▸ Given passage

Next, try and pinpoint the triggers for your behaviors and emotional patterns. You may need to take the help of a mental health professional to do this. “If your behaviors or relationship problems stem from daddy issues, there will be a direct link to problematic parenting,” he explains. Remember, self-awareness is not self-judgment. It is also a process and almost always presents a choice: to continue old patterns or build healthier ones.
2. Get professional help
“Often, by the time children grow up and become aware of their daddy issues, they are so deeply entrenched or have gotten so complex that they are in no position to deal with them on their own,” says Dr. Thakkar. That’s why seeking therapy or reaching out to a mental health professional could help.
Remember the words of the late television host Fred Rogers: “Anything that’s human is mentionable, and anything that is mentionable can be more manageable. When we can talk about our feelings, they become less overwhelming, less upsetting, and less scary.”
If you’re looking for help, counselors on Bonobology’s panel are just a click away.
3. Build self-acceptance
If you experienced trauma at an early age or developed insecure attachment styles, chances are you did not develop a strong or positive sense of self. “In order to heal, you will need to accept yourself completely, and that means no judgments, no beating yourself up about the past, and instead, learning to be comfortable in your skin,” says Dr. Thakkar.
That also means not numbing, minimizing, or ignoring your gut feelings, but tuning hard into them, even if it is uncomfortable or scary. It is learning not to blame yourself for what your father did or didn’t do. And it means taking your attention away from people’s opinions or approval and putting the focus firmly back on you and figuring out what you really want in a situation or relationship. This will also help you set better boundaries to form healthier relationships.
Related Reading: How To Love Yourself – 21 Self Love Tips
4. Think about alternative coping behaviors
If you carry the bricks from your past relationships, you will end up building the same house. Healing starts with breaking unhealthy patterns or behaviors that hold us back and paving new pathways of thinking and coping, one fresh brick at a time. “Once you know which coping behaviors don’t serve you, think about how you can replace them. Make a list of alternatives,” says Dr. Thakkar. Don’t be afraid to reach out for help.
5. Learn to manage your expectations
When we constantly bend our reality to someone else’s script or expected version of us, it twists our perceptions and expectations. Ultimately, this becomes a trap that holds us hostage to poor patterns or behaviors. To cope with daddy issues, you will need to take a closer look at your expectations, find ways to manage them or reset them, and keep them real.

▸ Information shown
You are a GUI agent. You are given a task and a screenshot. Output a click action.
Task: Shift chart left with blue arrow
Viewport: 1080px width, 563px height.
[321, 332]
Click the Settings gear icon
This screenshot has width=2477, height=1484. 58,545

==

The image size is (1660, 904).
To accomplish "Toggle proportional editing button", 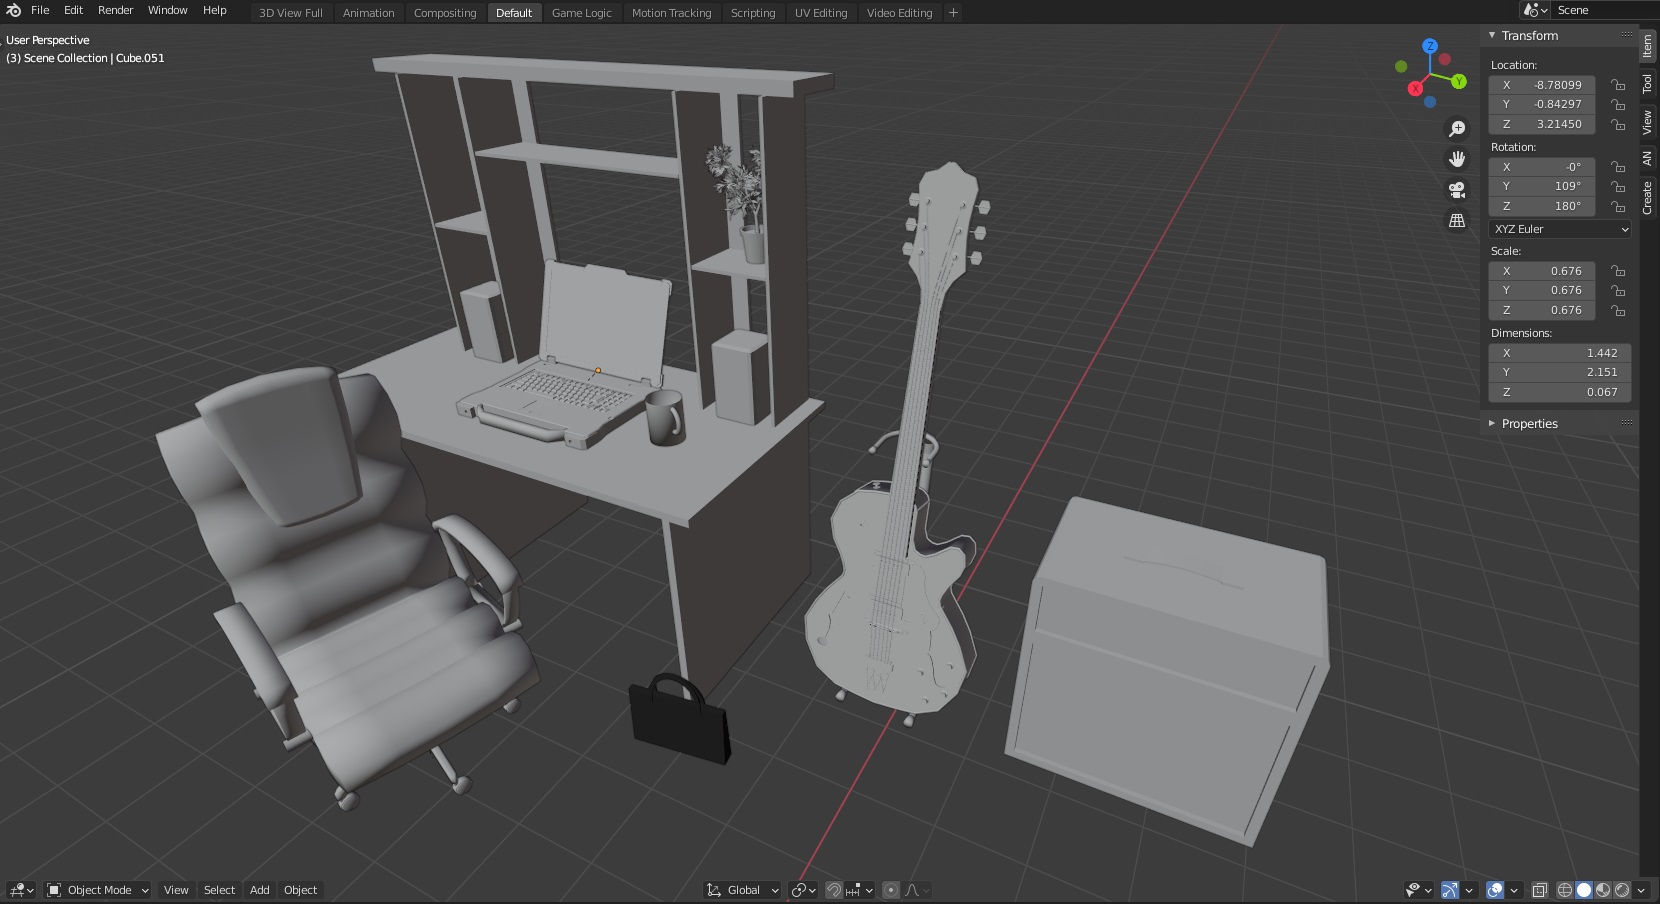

▸ Complete the following
a – Extract the part of the passage on daddy issues starting at "Remember the words" and ending at "a click away.".
b – Which television host is quoted in the passage on daddy issues?
c – List every numbered section heading that appears in the passage on daddy issues.
The listing has no connection to the passage on daddy issues.

▸ Written answers
a –
Remember the words of the late television host Fred Rogers: “Anything that’s human is mentionable, and anything that is mentionable can be more manageable. When we can talk about our feelings, they become less overwhelming, less upsetting, and less scary.”
If you’re looking for help, counselors on Bonobology’s panel are just a click away.

b – The late television host Fred Rogers.

c –
2. Get professional help
3. Build self-acceptance
4. Think about alternative coping behaviors
5. Learn to manage your expectations